Just one day before the 2022 midterm elections, Brown announced donations to several candidates running for office in Nevada.
FEC records show that 2022 donations to House candidates were made on October 31, while Laxalt’s Senate campaign donation was made in early September.
“Duty First PAC is proud to support conservatives fighting for Nevada,” he said in a tweet after making donations on November 7, 2022. “This past week, we donated funds to four Republicans working to take back the House. Join us in supporting them today!”
Later, after the 2022 midterms in a late November interview with a local Nevada radio station, Brown played down the PAC’s work and said it would continue to operate between election cycles.
“Duty First is here to kind of work between cycles, to talk and help candidates run,” Brown said. “Actually this cycle, you know, we raised money and supported all of our federal Republican candidates, Adam Laxalt, as well as four Congressmen.”
“And so, this is our way of pushing back against the Democrat agenda and their representation,” Brown said. “But, also, it gives the supporters of Duty First and people who believe in our mission, a kind of platform to remind Republicans what we’re about.”
Campaign finance experts CNN spoke to said Brown’s marketing of Duty First PAC as a way for people to financially support conservative candidates was a “creative way” for Brown to get paid. the old campaign debts behind the scenes.
“This creates a situation where contributors to a PAC may think the PAC is doing something, supporting political candidates, when in fact what it’s doing is being used to pay off long-standing debts from in the last campaign,” said Stephen Spaulding, Common Cause’s vice president of policy and a former advisor to an FEC commissioner.
Because the FEC has not issued an advisory opinion that “applies to that candidate and any other candidate in similar circumstances,” Spaulding said the transfer of debts between campaign committees and PACs are a gray area in campaign finance law. In Brown’s case, his candidate’s committee was rolled out by a PAC, Sam Brown PAC, linked to his candidacy, which campaign finance experts agree is a common maneuver for candidates.

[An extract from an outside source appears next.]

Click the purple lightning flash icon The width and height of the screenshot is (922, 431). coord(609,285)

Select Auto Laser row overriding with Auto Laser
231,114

But what surprised experts was that Brown ended the Sam Brown PAC, and transferred his outstanding loans and debts to the Duty First PAC.
Brown’s 2024 candidate committee, Sam Brown for Nevada, is a new committee with its own FEC filings, although it has the same name as his previous committee. This committee, which was formed in July 2023, is not affiliated with Duty First PAC, nor is it obligated to pay the remaining $271,000 in past campaign debt and liabilities.
“Unfortunately, Sam Brown, like many other politicians, has given almost no money to other candidates and, instead, has used his PAC as a slush fund,” said Paul S. Ryan, executive director of the Funders’ Committee for Civic Participation. “Many donors would understandably be upset if they found out their money wasn’t being used to help elect other candidates like Brown — the reason they made their contributions,” he added.